### PROVIDED PASSAGE
■ ■ ■

In tandem with the yearnings of the over 94 million Internet users, the Nigerian Communications Commission (NCC) has commissioned a study expected to provide it with findings to accurately establish the appropriate pricing for broadband retail services in the country. KUNLE AZEEZ reports
Despite the observable drop in cost of telecommunications services since 2001 when the industry became liberalised, there have always been sentiments among telecoms consumers that the cost of accessing telecoms services, especially data is exorbitant.
Currently, there are over 94 million individual mobile Internet users in the country and hundreds of thousands of corporate customers
. Indeed, with voice services nearing saturation, as some experts have suggested and more clearly, the provision of broadband services is being touted as the next frontier of revenue generation for telecoms companies.
It was against this backdrop that the Nigerian Communications Commission (NNC) organised a stakeholders’ forum on a study for the determination of cost-based pricing for retail broadband and data services in Nigeria.
Data as next critical phase
Addressing a large gathering of industry stakeholders at the event, he noted that the Nigerian telecommunications industry has, undoubtedly, recorded significant growth over the years and the impact and benefits that come with this growth cuts across every segment of the Nigerian economy and the lives of its citizenry.
Whilst there has been a phenomenal growth recorded in the industry, especially in active voice subscriptions to the tune of over 142.3 million, stakeholders are of the view that the next critical phase is to ensure that everyone – wherever they live, and whatever their circumstances – have access to the benefits of broadband.
“But this can only happen with the pervasive deployment of broadband infrastructure and services across the country considering the potential of broadband as a key enabler of national productivity, economic growth and development, social inclusion and cultural enrichment,” Danbatta said.
Need for cost-based services
He said that ensuring that prices charged for retail broadband and data services are cost-based in line with international best practice is critical to the deployment and uptake of broadband and data services in Nigeria.
As such, the new move by the regulator will result in a major restructuring of the $70 billion telecoms industry, experts said.
To this end, a global consulting firm, Messrs’ KPMG, has been appointed by the telecoms regulator to carry out a comprehensive costbased study on data retail pricing.
The study starting this month is expected to be completed by KPMG latest by April, this year. “In line with the Commission’s mandate of creating an enabling environment and promoting fair competition in the telecoms industry and in line with the strategic objectives of the National Broadband Plan (NBP) of achieving 30 per cent broadband penetration this year, it has, therefore, become imperative to develop a proper pricing structure for broadband in Nigeria,” Danbatta told the gathering.
He explained that the new move will not only ensure the affordability and availability of broadband but also ensure fair competition by checking price discrimination, excessive pricing, predatory pricing, margin squeeze and price fixing amongst other things.
“Therefore, ensuring that prices charged for retail broadband and data services are cost-based in line with international best practice is critical to the deployment and uptake of broadband and data services in Nigeria has become critical,” he said.
Tacking market dominance
The chief regulator said whilst addressing market dominance issues in the upstream wholesale markets is one of the ways to facilitate competitive price levels in retail broadband access and service markets, it is possible that such action may not be a sufficient constraint on pricing in all segments of a retail broadband market, as such, some form of exante regulation of retail prices is appropriate or even necessary.

■ ■ ■

### COLLECTED DATA
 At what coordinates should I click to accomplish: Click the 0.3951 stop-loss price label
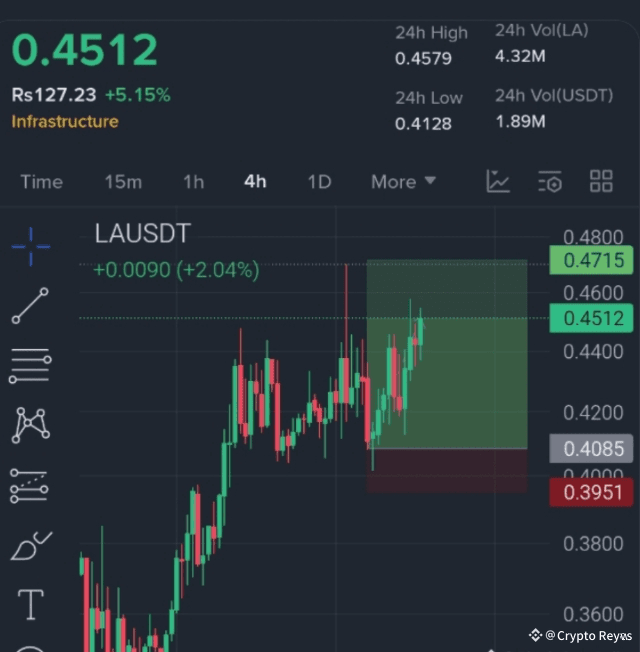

■ ■ ■

### DIRECTION 1
In the Nigerian broadband pricing article, which consulting firm did the regulator appoint to conduct the cost-based study on data retail pricing?
### DIRECTION 2
Reproduce a portion of the Nigerian broadband pricing article word for word, beginning at the words "Whilst there has" and stopping after the words "of broadband and data services in Nigeria.".
### DIRECTION 3
Write the next part of the Nigerian broadband pricing article, picking up after its final sentence.

### EXERCISE RESPONSE 1
KPMG (Messrs' KPMG), a global consulting firm.

### EXERCISE RESPONSE 2
Whilst there has been a phenomenal growth recorded in the industry, especially in active voice subscriptions to the tune of over 142.3 million, stakeholders are of the view that the next critical phase is to ensure that everyone – wherever they live, and whatever their circumstances – have access to the benefits of broadband.
“But this can only happen with the pervasive deployment of broadband infrastructure and services across the country considering the potential of broadband as a key enabler of national productivity, economic growth and development, social inclusion and cultural enrichment,” Danbatta said.
Need for cost-based services
He said that ensuring that prices charged for retail broadband and data services are cost-based in line with international best practice is critical to the deployment and uptake of broadband and data services in Nigeria.

### EXERCISE RESPONSE 3
He said this has, therefore, necessitated the conduct of the study on the determination of cost-based pricing for retail broadband and data services in Nigeria.
Expectations from KPMG’s study
According to Danbatta, the NCC’s KPMG-commissioned study will set guidelines for the regulation of the pricing of retail broadband and data services in Nigeria and specifically determine price cap and floor where necessary; help to develop a regulatory pricing model based on the peculiarity of the Nigerian broadband and data services market coupled with international best practices and to design the framework for collation of data that will be used for the determination.
Not only these, the study is also expected to help to determine the appropriate cost modeling technique and methodology to be adopted; determine the appropriate pricing regulatory measures to be adopted and determine need for ex-ante and ex-post regulation with respect to pricing in the retail broadband and data market segments, among others.
In his presentation, Partner and Head of Management Consulting, KPMG, Mr. Segun Sowande, informed operators and stakeholders of the objectives of the study; provided insights on the methodology underlying the study and sought the buy-in and stakeholders and operators’ active participation in the course of carrying out the study. He said, since 2013, the industry’s competition dynamics in the broadband segment has dramatically evolved, with new challenges/ issues necessitating the need to explore new alternatives.
Speaking on the expected outcome of the study, Sowande said, “we anticipate to have a cost model providing high-level estimates of the cost of national and regional transmission capacity; outcomes from the cost model and other elements of the market assessment to feed into an overall assessment of whether retail and wholesale data pricing meets the NCC objectives while we also expected development of clear and practical regulatory measures to address any market issues identified, among others.”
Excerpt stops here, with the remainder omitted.